=== PASSAGE PROVIDED ===

The bottom line is this: Australia has become a country of climate-induced displacement. Australia is a country with its own internally displaced persons, Aussie IDPs. This is not something that only happens ‘over there’, but something that happens in the lucky country, and something which no political party yet has an adequate answer as to how best to grapple with this tragic reality. The ridiculous climate policies of the Liberal-National Coalition (a very conservative coalition of two parties), which are universally so far behind those of other countries that we like to compare ourselves with, are coming back to bite us and our people. The suffering will expand if we do not use the urgency of the present flooding crisis to plan appropriately and finally take the measures needed to address climate change and where we live.

We can learn a great deal from local government responses to climate change that are already well underway in cities and towns across the world. Housing buy-outs are one thing, but so too are measures which I have personally witnessed working all around the world on climate displacement issues, land reclamation and replenishment, geo-engineering such dykes, groins, urban sponges, pumps, drains, and seawalls, offshore mangrove planting, river and tidal flow management structures, augmented disaster management systems, early warning programs, planned relocation and managed retreat, raising elevation levels of land and buildings, sewage and waste management, cemetery repositioning, planning and zoning law changes, retracting pre-existing development approvals, internal climate displacement policies, safer island projects, floating cities and much more are all part of the climate adaptation lexicon these days. These and countless other measures are being put in place as we speak. Australia will need to do all these things and more, but we’re already behind the curve and needs to play catch up.

Most people are not aware of it, but the capital of one of our nearest neighbors Jakarta, Indonesia after a government decision will be moved to another island because of the combined effects of climate change and the rapidly sinking of the city. It doesn’t get more dramatic than that. As a city home to more 30 million people, this decision – seen by many analysts as the first decision of many more to come for large coastal cities around the world – is almost too huge to imagine. Yes, it is ‘only’ the capital that is moving and not the entire city, but countless questions remain: Who will actually move? Will those in greatest need be assisted or just civil servants and the wealthy? What will happen to those left behind in a sinking and dying city that no one will want to invest in anymore? Will people receive compensation for looming property losses? How will people be able to participate in the decision of any moves to relocate the capital? Many of the world’s coastal cities will have to answer these and similar questions as rising seas, flooding and storms worsen with each tick of the average global heat index only going up.

Although global numbers still vary widely, the projected number of people who will have to move from their homes and neighborhoods throughout the world because of the effects of climate change continues to grow, with the World Bank in their important Groundswell report conservatively estimating that 216 million will have to find somewhere new to live, while other predictions are closer to 750 million people who will need to move and begin life anew. And the world is simply not ready for this, not just in Australia, but particularly in poorer regions of the world. The UN’s refugee agency UNHCR shockingly reminds us in a recent report, that internal displacement in all of its forms has increased seven-fold in only 15 years. What if this happens again before 2040? Where will these hundreds of millions of people go? No matter how it is sliced or parsed or talked up or down, it is obvious to anyone who looks that the climate displacement future is not a rosy one. Clearly, the world needs to be ready for this, and at present, it most certainly is not. Beyond Jakarta, cities as diverse as Venice, Lagos, Boston, Houston, Dhaka, Virginia Beach, Bangkok, Mumbai, Shanghai, New Orleans, Rotterdam, Alexandria, Miami and many others are already facing existential threats due to rising sea levels and other climate and related threats.

=== INFORMATION PROVIDED ===

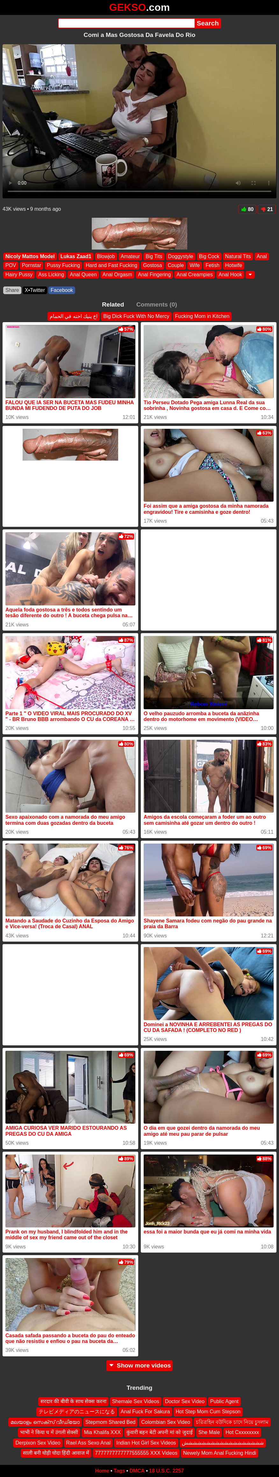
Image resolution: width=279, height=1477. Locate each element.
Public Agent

===

WHAT YOU NEED TO DO:
[a] Write out the passage above on climate displacement word for word, beginning at "The bottom line" and stopping after "where we live.".
[b] Answer these questions from the climate displacement passage above.
(i) Whose climate policies does the passage criticize?
(ii) What two causes does it give for moving Indonesia's capital to another island?
(iii) How many people does the World Bank's Groundswell report conservatively estimate will have to find somewhere new to live?

ANSWERS TO THE PROBLEMS:
[a]
The bottom line is this: Australia has become a country of climate-induced displacement. Australia is a country with its own internally displaced persons, Aussie IDPs. This is not something that only happens ‘over there’, but something that happens in the lucky country, and something which no political party yet has an adequate answer as to how best to grapple with this tragic reality. The ridiculous climate policies of the Liberal-National Coalition (a very conservative coalition of two parties), which are universally so far behind those of other countries that we like to compare ourselves with, are coming back to bite us and our people. The suffering will expand if we do not use the urgency of the present flooding crisis to plan appropriately and finally take the measures needed to address climate change and where we live.

[b]
(i) The Liberal-National Coalition.
(ii) The combined effects of climate change and the rapid sinking of Jakarta.
(iii) 216 million.